───── DATA SHOWN

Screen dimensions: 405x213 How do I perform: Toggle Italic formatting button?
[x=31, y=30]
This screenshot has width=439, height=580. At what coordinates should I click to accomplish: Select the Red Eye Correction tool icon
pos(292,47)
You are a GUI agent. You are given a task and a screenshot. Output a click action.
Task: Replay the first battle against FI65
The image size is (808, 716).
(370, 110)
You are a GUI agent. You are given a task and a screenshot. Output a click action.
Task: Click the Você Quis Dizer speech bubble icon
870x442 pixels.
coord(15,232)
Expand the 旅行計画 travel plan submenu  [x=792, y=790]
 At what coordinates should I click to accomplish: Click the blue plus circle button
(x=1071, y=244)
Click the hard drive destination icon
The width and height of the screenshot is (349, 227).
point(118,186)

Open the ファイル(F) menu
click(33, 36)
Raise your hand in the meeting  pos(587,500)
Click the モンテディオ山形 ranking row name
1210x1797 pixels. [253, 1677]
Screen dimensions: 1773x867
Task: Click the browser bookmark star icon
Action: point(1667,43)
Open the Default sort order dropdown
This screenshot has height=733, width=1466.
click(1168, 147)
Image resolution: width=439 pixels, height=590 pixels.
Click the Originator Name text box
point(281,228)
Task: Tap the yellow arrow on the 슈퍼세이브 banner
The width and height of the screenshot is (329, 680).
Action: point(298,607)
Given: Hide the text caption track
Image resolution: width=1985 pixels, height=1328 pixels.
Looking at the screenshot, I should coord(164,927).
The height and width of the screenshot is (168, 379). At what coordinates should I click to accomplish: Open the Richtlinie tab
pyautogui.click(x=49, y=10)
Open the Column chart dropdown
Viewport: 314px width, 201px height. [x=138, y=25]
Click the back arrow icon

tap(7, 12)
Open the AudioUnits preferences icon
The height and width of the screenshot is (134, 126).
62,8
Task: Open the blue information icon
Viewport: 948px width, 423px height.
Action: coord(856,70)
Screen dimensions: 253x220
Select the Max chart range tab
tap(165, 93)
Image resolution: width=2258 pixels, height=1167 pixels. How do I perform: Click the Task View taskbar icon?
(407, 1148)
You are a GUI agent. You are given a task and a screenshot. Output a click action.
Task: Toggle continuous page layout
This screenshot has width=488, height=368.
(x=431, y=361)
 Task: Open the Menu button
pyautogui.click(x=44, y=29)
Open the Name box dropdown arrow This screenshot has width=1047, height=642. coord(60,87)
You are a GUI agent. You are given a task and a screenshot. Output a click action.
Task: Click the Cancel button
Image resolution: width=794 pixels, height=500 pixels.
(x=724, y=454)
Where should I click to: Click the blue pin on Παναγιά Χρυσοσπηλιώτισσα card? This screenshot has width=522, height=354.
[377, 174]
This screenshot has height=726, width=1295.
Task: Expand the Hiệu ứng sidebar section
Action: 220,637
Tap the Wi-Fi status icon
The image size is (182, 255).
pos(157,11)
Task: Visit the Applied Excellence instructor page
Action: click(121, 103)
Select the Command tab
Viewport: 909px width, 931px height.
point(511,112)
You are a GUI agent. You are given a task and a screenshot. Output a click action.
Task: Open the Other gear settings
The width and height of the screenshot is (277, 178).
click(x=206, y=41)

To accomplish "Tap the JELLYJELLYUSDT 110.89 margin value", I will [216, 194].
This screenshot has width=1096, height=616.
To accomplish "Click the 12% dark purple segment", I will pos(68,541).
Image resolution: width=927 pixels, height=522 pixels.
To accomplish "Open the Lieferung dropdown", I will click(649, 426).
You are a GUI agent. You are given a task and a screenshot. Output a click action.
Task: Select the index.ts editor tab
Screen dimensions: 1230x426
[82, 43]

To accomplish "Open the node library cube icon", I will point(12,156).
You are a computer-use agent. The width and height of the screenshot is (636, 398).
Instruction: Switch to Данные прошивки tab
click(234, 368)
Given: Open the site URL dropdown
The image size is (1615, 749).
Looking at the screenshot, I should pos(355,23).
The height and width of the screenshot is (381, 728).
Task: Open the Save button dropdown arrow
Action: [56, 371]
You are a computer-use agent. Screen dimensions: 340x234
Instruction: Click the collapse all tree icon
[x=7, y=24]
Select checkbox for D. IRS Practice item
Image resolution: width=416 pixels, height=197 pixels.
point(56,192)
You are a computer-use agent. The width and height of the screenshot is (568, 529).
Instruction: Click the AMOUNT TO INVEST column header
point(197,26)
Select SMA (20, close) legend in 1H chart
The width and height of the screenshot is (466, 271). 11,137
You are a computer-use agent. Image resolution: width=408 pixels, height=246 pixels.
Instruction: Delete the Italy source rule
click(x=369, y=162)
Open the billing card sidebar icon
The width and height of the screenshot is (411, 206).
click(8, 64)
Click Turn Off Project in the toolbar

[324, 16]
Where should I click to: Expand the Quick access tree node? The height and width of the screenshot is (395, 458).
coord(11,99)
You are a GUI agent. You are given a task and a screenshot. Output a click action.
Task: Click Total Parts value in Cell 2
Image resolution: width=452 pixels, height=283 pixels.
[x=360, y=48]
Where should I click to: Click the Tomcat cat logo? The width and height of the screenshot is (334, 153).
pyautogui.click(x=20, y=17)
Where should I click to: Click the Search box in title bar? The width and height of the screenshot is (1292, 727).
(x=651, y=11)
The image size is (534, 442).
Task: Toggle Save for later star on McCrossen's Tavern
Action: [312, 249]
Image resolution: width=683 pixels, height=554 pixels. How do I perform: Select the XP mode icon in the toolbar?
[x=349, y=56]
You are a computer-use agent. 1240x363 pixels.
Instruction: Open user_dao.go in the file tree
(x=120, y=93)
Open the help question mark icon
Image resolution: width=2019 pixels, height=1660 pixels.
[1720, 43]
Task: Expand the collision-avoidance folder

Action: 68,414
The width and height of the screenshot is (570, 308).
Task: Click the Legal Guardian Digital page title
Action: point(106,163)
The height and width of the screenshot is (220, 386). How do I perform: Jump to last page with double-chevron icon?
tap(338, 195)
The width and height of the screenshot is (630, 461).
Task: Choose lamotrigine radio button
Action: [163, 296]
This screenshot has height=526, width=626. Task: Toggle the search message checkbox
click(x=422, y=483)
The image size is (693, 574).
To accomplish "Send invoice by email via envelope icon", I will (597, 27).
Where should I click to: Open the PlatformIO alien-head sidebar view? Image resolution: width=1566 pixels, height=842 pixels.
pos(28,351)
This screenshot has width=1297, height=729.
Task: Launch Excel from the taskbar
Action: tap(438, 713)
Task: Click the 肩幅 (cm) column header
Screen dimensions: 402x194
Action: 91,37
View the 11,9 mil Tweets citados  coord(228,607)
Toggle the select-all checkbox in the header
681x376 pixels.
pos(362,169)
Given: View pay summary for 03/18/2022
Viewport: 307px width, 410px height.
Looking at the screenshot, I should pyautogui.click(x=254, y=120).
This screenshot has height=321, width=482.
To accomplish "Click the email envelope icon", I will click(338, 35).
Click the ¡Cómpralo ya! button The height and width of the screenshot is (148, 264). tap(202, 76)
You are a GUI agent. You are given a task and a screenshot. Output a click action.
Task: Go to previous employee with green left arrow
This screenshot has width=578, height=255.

──────────

WORK INSTRUCTIONS: Extract every row above that contains the word "computer", matching case exactly.

EXERCISE RESULT:
You are a computer-use agent. The width and height of the screenshot is (636, 398).
You are a computer-use agent. Screen dimensions: 340x234
You are a computer-use agent. The width and height of the screenshot is (568, 529).
You are a computer-use agent. Image resolution: width=408 pixels, height=246 pixels.
You are a computer-use agent. 1240x363 pixels.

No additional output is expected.